▸ Document extract:
++++++++++++++++++++
Yum's U.S. woes, other data, point to weakness at McDonald's
By Lisa Baertlein
(Reuters) - Yum Brands Inc's disappointing Pizza Hut and Taco Bell results, along with other data, suggested the U.S. fast-food business remained weak in the second quarter and that industry leader McDonald's Corp continues to struggle.
The U.S. fast-food segment has lagged the broader restaurant sector, due to weak job growth and stagnant pay among the lower-wage diners who frequent such restaurants. The sector also is struggling to remain relevant as more consumers move away from decadent food like cheeseburgers and french fries to fresher, healthier fare.
"People want better food. Who loses? The fast-food guys are stuck," Investment Technology Group restaurant analyst Steve West said.
McDonald's, the world's biggest fast-food chain by revenue, has posted seven straight months of declines in U.S. sales at established restaurants.
++++++++++++++++++++
▸ Recorded data:
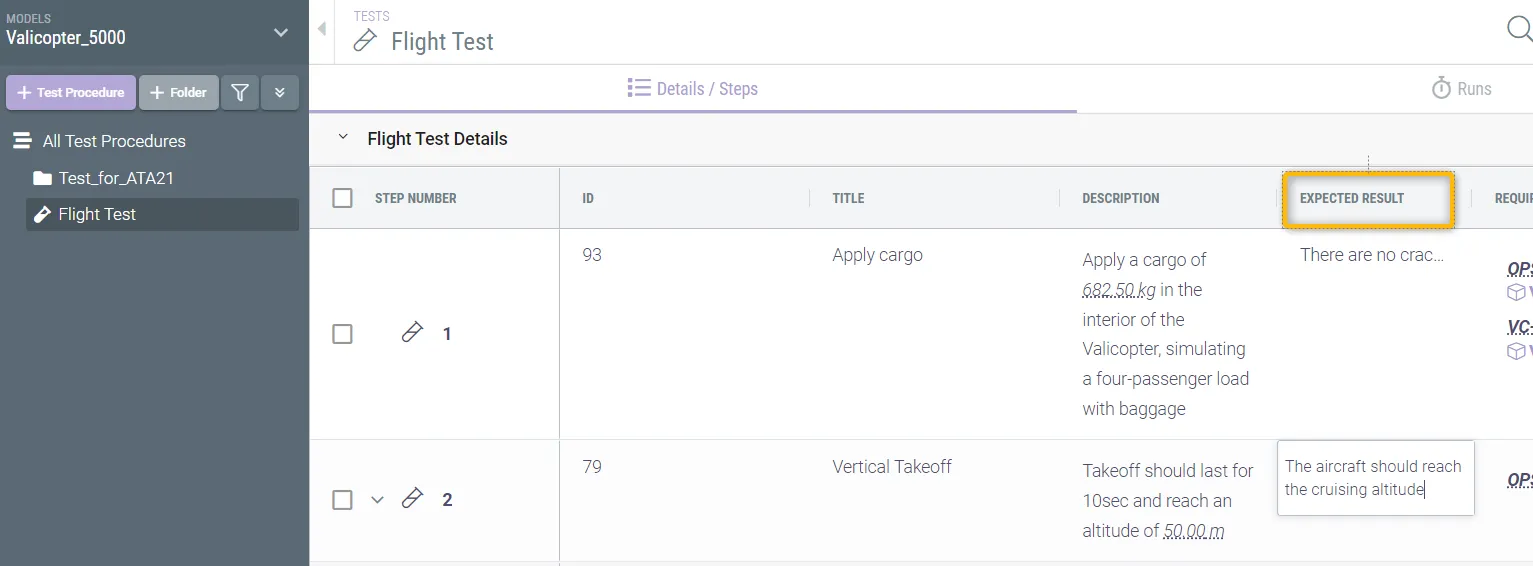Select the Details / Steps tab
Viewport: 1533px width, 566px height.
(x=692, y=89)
++++++++++++++++++++
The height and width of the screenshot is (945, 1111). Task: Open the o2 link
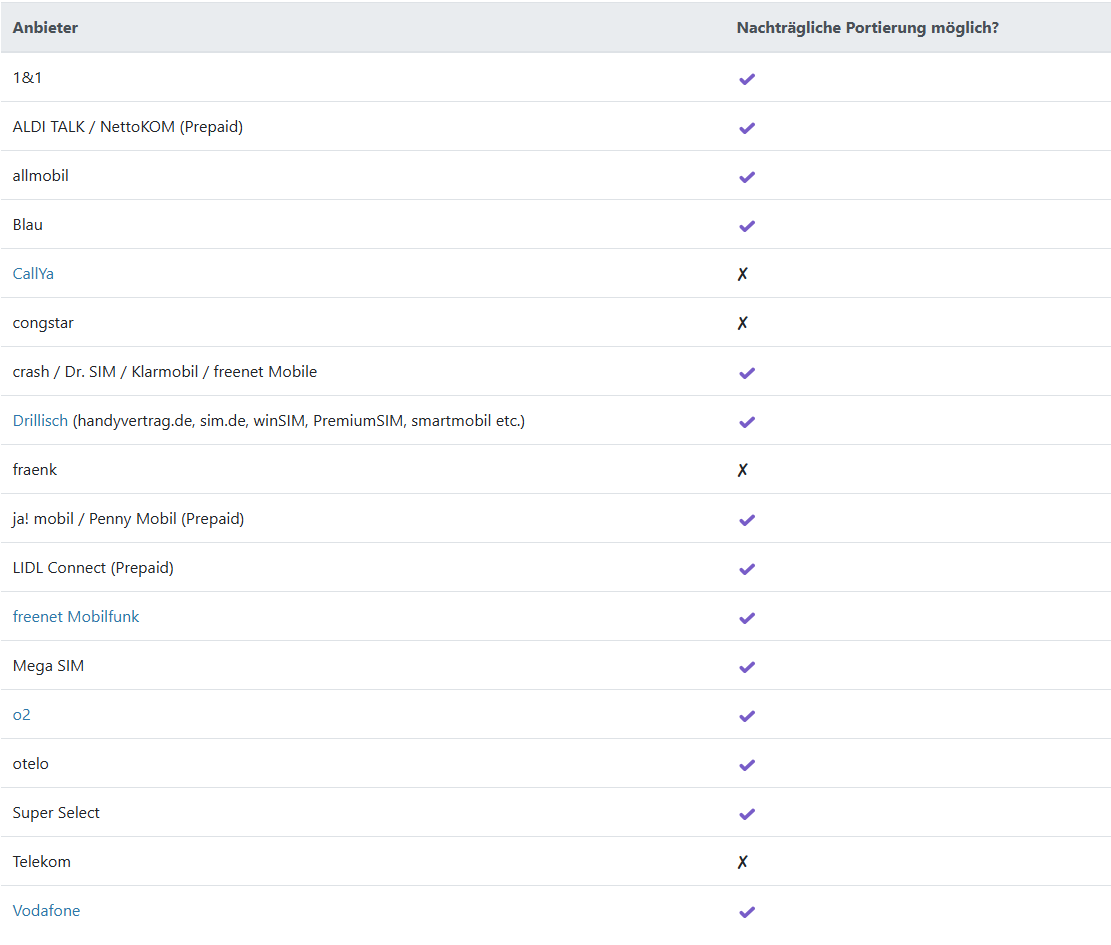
++++++++++++++++++++
▸ Things to do:
A: In the Reuters article on U.S. fast-food weakness, how many straight months of declines in U.S. sales at established restaurants has McDonald's posted?
B: Continue the Reuters article on U.S. fast-food weakness from its last sentence.

▸ Task-by-task outputs:
A: Seven straight months.

B:
The chain, which reports second-quarter results on Tuesday, recently transitioned from its "Dollar Menu" to the "Dollar and More" menu, effectively raising prices. That increased average checks but hurt traffic, West said.
Janney Capital Markets analyst Mark Kalinowski, who publishes a closely watched McDonald's franchisee survey, on Wednesday forecast a 2.6 percent drop in the chain's U.S. same-restaurant sales for June, the final month of the second quarter.
"Customers with jobs are not choosing McDonald's," said one of the 27 franchisees who participated in Kalinowski's survey. "When customers have money they choose others."
Kalinowski does not expect McDonald's woes to end in July. He forecast a 1.8 percent decline in July same-restaurant sales. Continued...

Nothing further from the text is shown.